If we were really short term focused that would be something we could do. But our thesis is that there will be long term constraints in the supply of storage versus the demand of storage. And therefore, we believe the partnerships that we have with our head vendors and our DISH vendors and other parts vendors will be well served over a longer term view where we can more efficiently use our capital and frankly more efficiently use our R and D dollars as we are with some of our partners right now.
Thanks a lot. That's all for me.
Our next question our last question comes from the line of Ananda Baruah with Green. Your line is open.

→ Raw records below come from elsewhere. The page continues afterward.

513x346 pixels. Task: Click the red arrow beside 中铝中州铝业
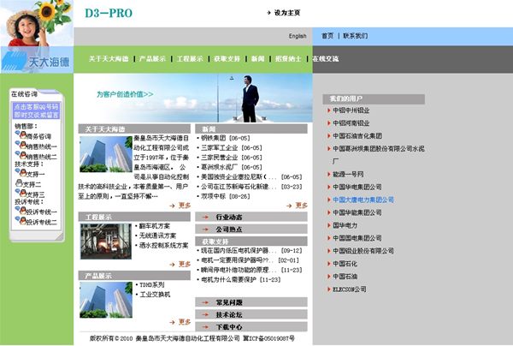[x=328, y=110]
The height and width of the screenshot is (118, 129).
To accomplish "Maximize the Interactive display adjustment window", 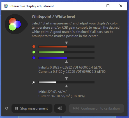I will pos(108,6).
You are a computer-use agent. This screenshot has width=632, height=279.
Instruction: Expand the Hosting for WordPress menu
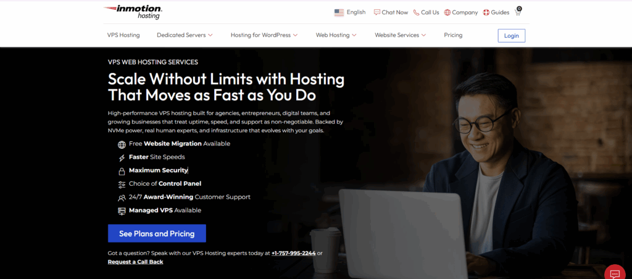[264, 35]
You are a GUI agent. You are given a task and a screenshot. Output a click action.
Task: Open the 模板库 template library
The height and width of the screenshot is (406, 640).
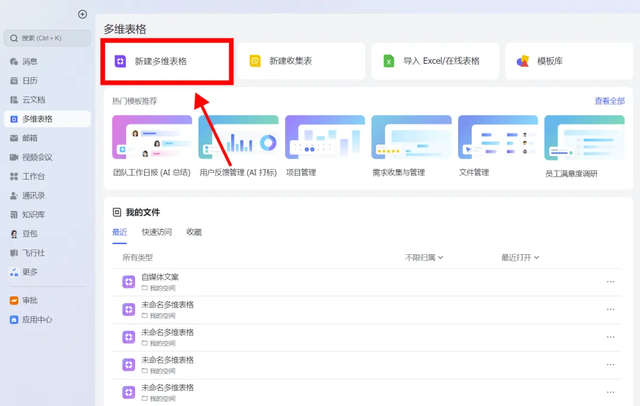tap(568, 61)
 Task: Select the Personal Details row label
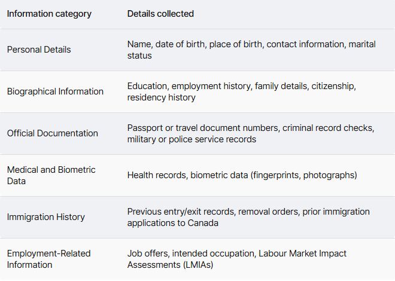39,50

Hey, thanks guys for squeezing me in. Hey, 2 if I could. The first, Steve, is for you with regards to your comments around, I guess, 12 month visibility. I guess, 12 month visibility is sort of increased demand to go along with this customer visibility there. Does that include your hyperscale customers?

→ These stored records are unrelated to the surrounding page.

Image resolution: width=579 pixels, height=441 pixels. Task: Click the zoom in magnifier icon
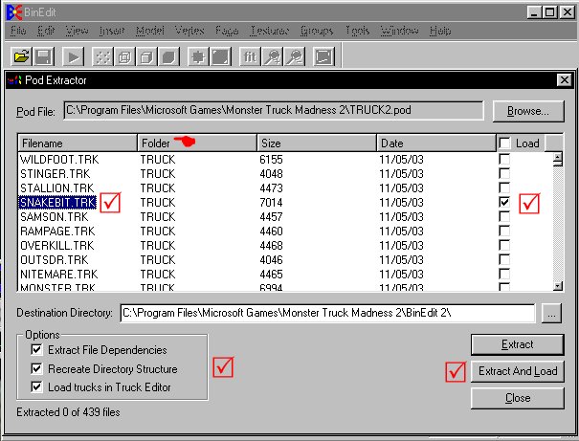tap(273, 56)
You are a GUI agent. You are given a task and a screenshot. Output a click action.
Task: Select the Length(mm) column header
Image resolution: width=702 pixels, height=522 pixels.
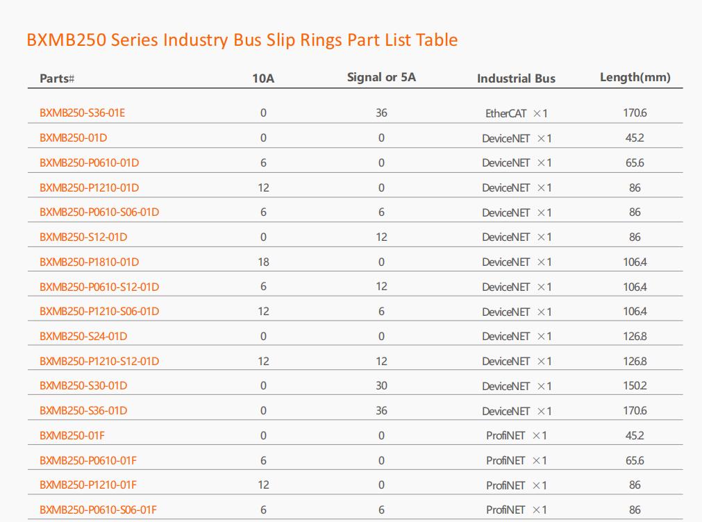coord(635,78)
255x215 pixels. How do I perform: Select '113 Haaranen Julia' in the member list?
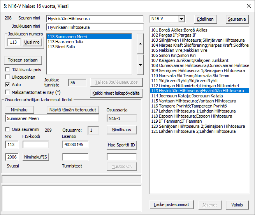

And I guess really what my question is, do we have maybe longer than a 2 quarter deployment cycle here with Hyperscale?
Again, my comments were about what customers are saying across the board in terms of the macro trends in the world and the confidence it gives them in their business models. You can't draw 1 to 1 correlations on what does that mean of this hyperscale customer or that hyperscale customer. Every one of those companies that are providing public cloud services are operating under different business models with different architectures, different applications, different deployment rates. So I'd hate to paint a big broad stroke other than the general confidence level of people running technology companies or that are involved in the business of technology is as strong as I've seen it in 4 or 5 years.
Okay, got it. Got it. That's helpful. And then my follow-up is with regards to gross margins. You're forecasting flat gross margin even with the cost load of the acquisitions, which would suggest gross margins, I guess, up year over year without that load.

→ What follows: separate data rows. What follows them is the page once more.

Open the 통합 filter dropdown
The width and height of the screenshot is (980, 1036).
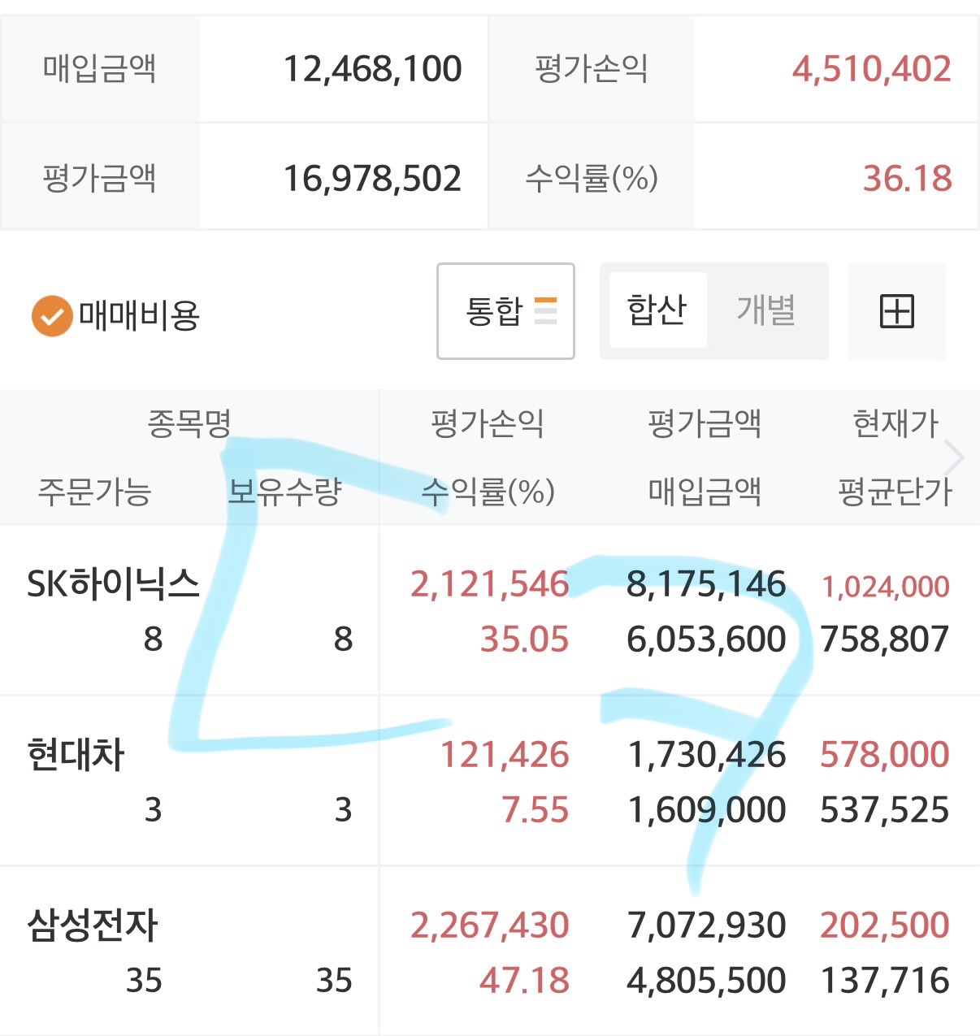[x=505, y=311]
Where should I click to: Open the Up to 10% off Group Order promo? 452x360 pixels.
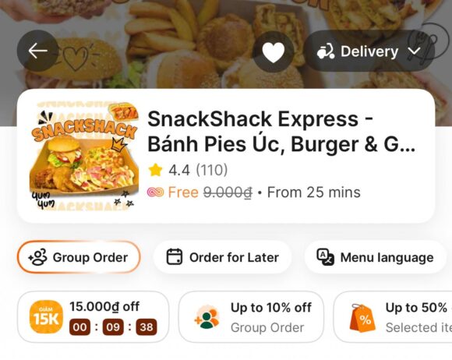tap(251, 317)
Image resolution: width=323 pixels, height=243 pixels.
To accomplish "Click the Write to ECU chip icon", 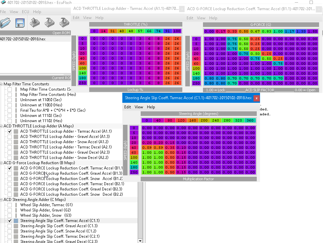I will point(50,23).
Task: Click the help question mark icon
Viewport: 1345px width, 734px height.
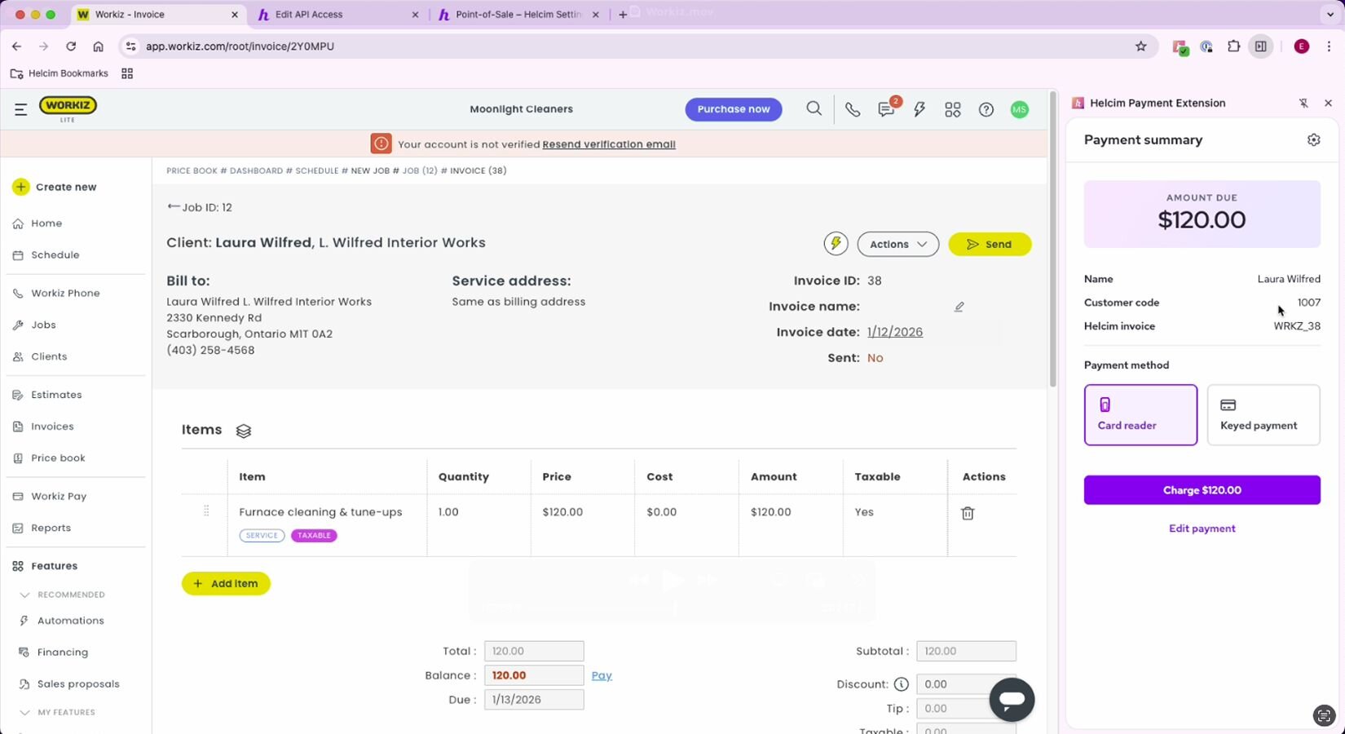Action: coord(986,109)
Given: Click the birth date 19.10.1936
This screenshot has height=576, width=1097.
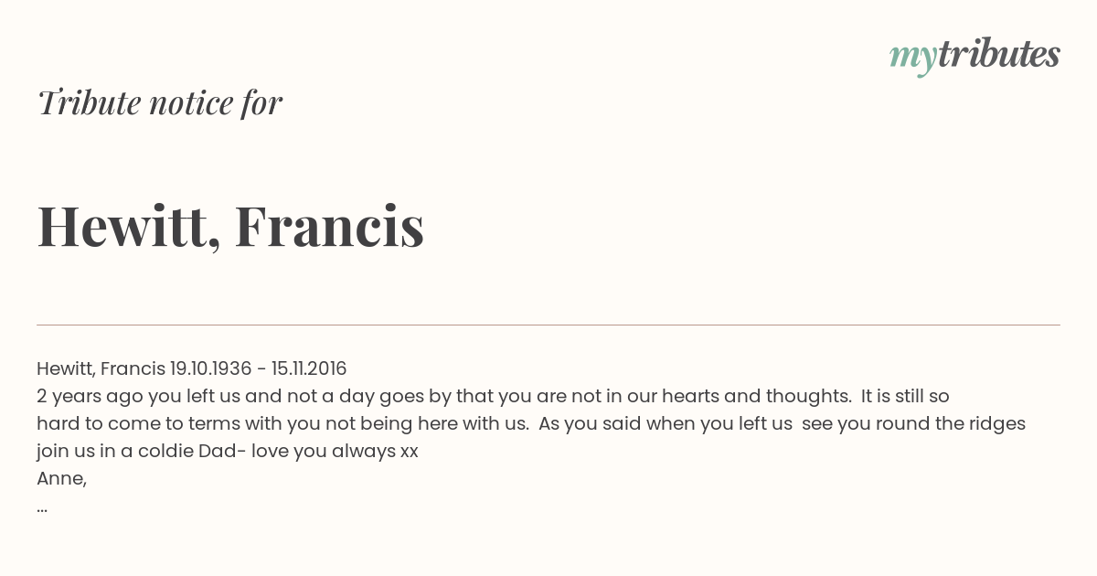Looking at the screenshot, I should coord(210,368).
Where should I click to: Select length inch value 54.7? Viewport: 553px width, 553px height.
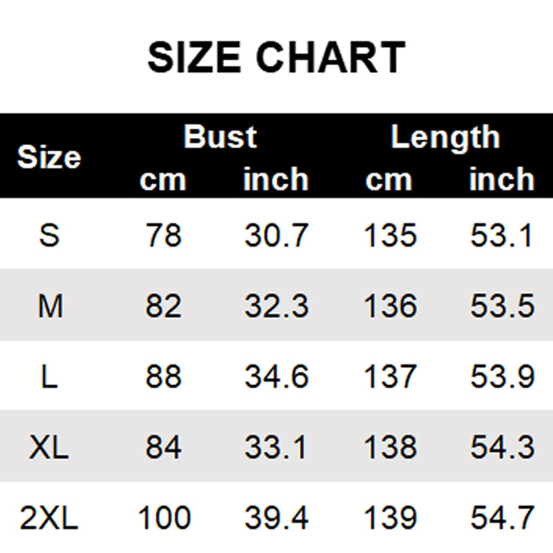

And then your I guess, there is some commentary around having leverage through the year with regards to the acquisition to get some gross margin leverage. So my question is, we had a few quarters of year over year gross margin increases sort of on an apples to apples basis without the acquisitions. Do you think we're in sort of an environment now where that kind of dynamic is more or less continue for the foreseeable future? And then the second part is, given you have levers on gross margin from the acquisition, should we expect a little bit more expansion even on top of that over a reasonable period of time?
I think Well, we're going to talk about the long term gross margin model in September. I think viewing the company without the acquisitions at this point is irrelevant. I think the trends are again that if the fundamental demand is towards higher capacity per drive subject to a benign relatively rational pricing environment where we match supply and demand closely and don't do silly things to take a point of share for no obvious reason, then yes, the general margin structure improves from the industry, but it has to. For us to hit the demand profiles that we see out in 2016 or 2017, we will not be able to do it on capital to revenue of 6% to 8% and I don't think we're going to be able to do it on 28 points of gross margin. I mean, there's just to deploy the amount of capacity that we have to hit the multiple zettabytes of demand out in 2017 or 2018, we're going to have to establish more consistent business models.
So if it isn't moving in that direction, the industry is going to be even more challenged.
Got it. Appreciate that.
All right. Look, I want to thank everybody for taking time on the call today. We will see many of you prior to the next call because we have the Analyst Day on September 12. And in the meantime, we thank you for your continued support.
Ladies and gentlemen, thank you for participating in today's conference. This does conclude the program and you may all disconnect. Everyone have a good day.